=== Extract to read ===
It's pastebin. Mehkanik maintains an archive of KS fan fiction on pastebin. There are a LOT of things there that have never been mirrored here, and I don't see why we should limit ourselves to the forum.Sea wrote:Curses! I don't think the fireman story is on the page and one of the rules is not external links . . . . . Would anyone be adverse if we read it?
Anyway, we were talking about Titanium, right?
It's what I'd expect from Meadows in terms of writing quality, though the subject matter is a little weird. The idea that robotics and cybernetics could advance that quickly is rather optimistic, but the dystopian theme of the tale sort of punches holes in that optimism - kinda like how Miki punches holes through people.
Starting in media res with Miki being chased through a government facility by a team of inept goons is a little jarring, and the first few paragraphs don't quite establish the setting. It almost sounds like a peaceful run out on the track from the first sentence, and then it sort of becomes more urgent with each line. Basically I like the beginning, but there's some sloppy execution in the first few sentences.
The whole scene with Molly is sort of written in the wrong tense, which may indicate it was written first and later sliced off the beginning and placed after the initial run sequence so the story could start on a more urgent note. That said, it's a nice bit of catch-up coupled with some appropriately Miki-esque banter. Molly becoming a doctor specializing in cybernetics makes sense, though it's a little cliche - the Indian girl studied medicine? Really?
=== Extracted data ===
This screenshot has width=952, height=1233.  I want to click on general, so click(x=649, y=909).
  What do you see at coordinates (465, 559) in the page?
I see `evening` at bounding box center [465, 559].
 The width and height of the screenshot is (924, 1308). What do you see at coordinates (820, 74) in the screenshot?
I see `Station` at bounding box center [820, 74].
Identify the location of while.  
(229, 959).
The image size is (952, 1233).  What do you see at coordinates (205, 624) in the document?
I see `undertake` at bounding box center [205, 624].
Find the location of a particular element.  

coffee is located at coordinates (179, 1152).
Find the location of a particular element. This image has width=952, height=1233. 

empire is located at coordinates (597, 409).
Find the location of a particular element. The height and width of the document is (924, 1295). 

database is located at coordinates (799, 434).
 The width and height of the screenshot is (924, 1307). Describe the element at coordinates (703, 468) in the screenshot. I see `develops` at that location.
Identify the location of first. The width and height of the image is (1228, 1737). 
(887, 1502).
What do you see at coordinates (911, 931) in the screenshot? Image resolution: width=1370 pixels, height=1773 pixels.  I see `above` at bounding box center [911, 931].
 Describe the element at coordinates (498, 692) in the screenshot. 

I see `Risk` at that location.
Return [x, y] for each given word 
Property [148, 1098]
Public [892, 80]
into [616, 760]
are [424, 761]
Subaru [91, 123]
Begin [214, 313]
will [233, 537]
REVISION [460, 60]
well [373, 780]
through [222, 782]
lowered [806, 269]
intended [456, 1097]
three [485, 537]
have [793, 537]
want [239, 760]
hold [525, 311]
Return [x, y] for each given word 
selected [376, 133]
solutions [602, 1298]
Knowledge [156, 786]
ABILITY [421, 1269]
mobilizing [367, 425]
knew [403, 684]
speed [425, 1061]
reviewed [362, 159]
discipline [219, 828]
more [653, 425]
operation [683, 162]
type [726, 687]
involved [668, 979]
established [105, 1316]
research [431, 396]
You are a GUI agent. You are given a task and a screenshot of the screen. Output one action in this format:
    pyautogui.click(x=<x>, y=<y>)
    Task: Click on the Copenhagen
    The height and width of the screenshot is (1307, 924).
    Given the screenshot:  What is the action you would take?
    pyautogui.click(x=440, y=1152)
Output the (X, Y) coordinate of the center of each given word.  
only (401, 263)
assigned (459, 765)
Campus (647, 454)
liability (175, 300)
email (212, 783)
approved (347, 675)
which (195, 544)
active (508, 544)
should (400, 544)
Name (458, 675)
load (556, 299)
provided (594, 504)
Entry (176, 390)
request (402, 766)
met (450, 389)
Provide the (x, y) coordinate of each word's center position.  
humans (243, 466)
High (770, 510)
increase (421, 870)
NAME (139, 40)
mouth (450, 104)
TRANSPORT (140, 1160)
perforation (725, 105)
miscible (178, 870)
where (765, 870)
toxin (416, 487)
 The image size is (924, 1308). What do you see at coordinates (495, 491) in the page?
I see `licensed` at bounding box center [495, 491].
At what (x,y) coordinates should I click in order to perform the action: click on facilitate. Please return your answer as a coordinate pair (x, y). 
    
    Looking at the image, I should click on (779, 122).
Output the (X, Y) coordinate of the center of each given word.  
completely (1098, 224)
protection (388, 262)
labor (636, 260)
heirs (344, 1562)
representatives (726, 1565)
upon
===
Retype everything from "It's pastebin. Mehkanik" down to "holes through people." in the forum post about Titanium. The records have no part in this work.

It's pastebin. Mehkanik maintains an archive of KS fan fiction on pastebin. There are a LOT of things there that have never been mirrored here, and I don't see why we should limit ourselves to the forum.Sea wrote:Curses! I don't think the fireman story is on the page and one of the rules is not external links . . . . . Would anyone be adverse if we read it?
Anyway, we were talking about Titanium, right?
It's what I'd expect from Meadows in terms of writing quality, though the subject matter is a little weird. The idea that robotics and cybernetics could advance that quickly is rather optimistic, but the dystopian theme of the tale sort of punches holes in that optimism - kinda like how Miki punches holes through people.